Just in case you were wondering if this was a fact-based documentary, the animated holiday feature Free Birds opens with a disclaimer assuring the audience that it is a work of fiction. Considering the havoc it wreaks on history, that's a comfort. I was expecting Chicken Run with a Thanksgiving twist. Instead, I got a mean-spirited tale that left a bad aftertaste.
It's a shame the story is so lame, because the animation is so darn cute. Reggie (Owen Wilson, The Internship) is an adorable ugly duckling of a turkey. Try as he might he can't get his fellow birds to heed his Chicken Little-like warning that the farmer is only fattening them up in order to eat them. When Reggie's life is spared he goes from bullied outcast to pampered pet. The highlight of the film is watching Reggie settle into his life as a "flock of one" complete with telenovellas, delivery pizza, and fuzzy slippers. Alas, for Reggie, the good life is all too brief, as he's unwillingly thrust into a mission to go back in time to the first Thanksgiving and "get turkeys off the menu for good."
This mission comes in the form of Jake (Woody Harrelson, Now You See Me), a large not-too-bright turkey on a mission from God (or, in his case, "The Great Turkey"). Jake drags Reggie along to a secret government hideout where they take flight in a time machine with a perky personality (George Takei) and land in olde Plymouth, ready to lead their forebirds to culinary freedom.
At this point our heroes find that while modern turkeys may have had the brains bred out of them, their Early American counterparts are a different breed. Smart, organized, and able to slip through the trees like Robin Hood and his merry men, this flock isn't interested in a couple of crackpots from the future. Eventually, of course, they come on board and all the birds flock together to save each other from the dinner table.
All this seems harmless enough, but it's the tone of the film that rankles. In their efforts to save turkeykind the birds determine to use whatever means necessary, even if it means bumping off humans in the process. Mind you, considering the way people are portrayed in this movie, you can see their point. Both Pilgrim fathers and modern citizens are shown as stupid, self-centered villains. Maybe I'm too sensitive but I don't think the suffering and starvation of early settlers is something to laugh about. A pilgrim actually dies in what is apparently meant to be a humorous exclamation point to the governor's comments. It's not funny. Speaking of Governor Bradford (Dan Fogler, Mars Needs Moms), if he and Miles Standish (Colm Meaney, Get Him to the Greek) were still around, they would probably have grounds for a defamation of character lawsuit.
There's some attempt to lighten things up with a romance between Reggie and a sprightly young turkey named Jenny (Amy Poehler, Alvin and the Chipmunks: Chipwrecked) but it never really gets off the ground. Despite the bad puns we expect from a kid's movie and a fainthearted attempt to make this a second-chance story, Free Birds is just depressing. The whole story is colored with the feeling of impending doom, and death actually occurs more than once. There's also a political overtone with the turkeys' dilemma a metaphor for the plight of Native Americans.

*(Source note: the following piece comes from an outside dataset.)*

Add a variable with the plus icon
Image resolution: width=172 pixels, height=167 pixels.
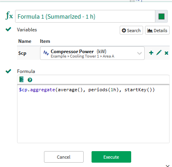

When the ending finally comes it's just dumb, and an egregious example of product placement, to boot. And don't get me started on "The Great Turkey" who is anything but holy. As Reggie is fond of pointing out, "There's no such thing as The Great Turkey," and nothing resembling moral values, either. What is here is a fair amount of name-calling, bullying, violence, and foul behavior from both man and fowl. Unless you're up for indigestion and demands from little ones to keep turkey off your holiday table, cross Free Birds off your movie menu.
- Drugs/Alcohol: None noted.
- Language/Profanity: Some name-calling (“idiot” and the like); pilgrims use "bloody" and "bleeding" as profanity.
- Sex/Nudity: The turkeys keep their feathers on but there’s a lot of close-ups of turkey behinds waggling their tails and discussions about “glutes”. A kiss is intimated just off screen between turkeys. (Since they don’t have lips, kissing must be tricky for turkeys.) Reggie is mistaken for a female turkey due to his lack of masculine physique.
- Violent/Frightening/Intense: Turkeys and humans alike are often in mortal danger. There are deaths of both people and turkeys, the latter probably too sad for small viewers. Turkeys are shown being taken off to slaughter. Plenty of chase scenes and fighting, especially turkey-on-turkey tussles. One turkey slaps another.
- Spiritual Themes: One turkey claims to have been chosen by “The Great Turkey” but another is scornful that any such deity exists. Rightfully so, as it turns out, but the underlying message is that there is no God and anyone who believes differently is stupid.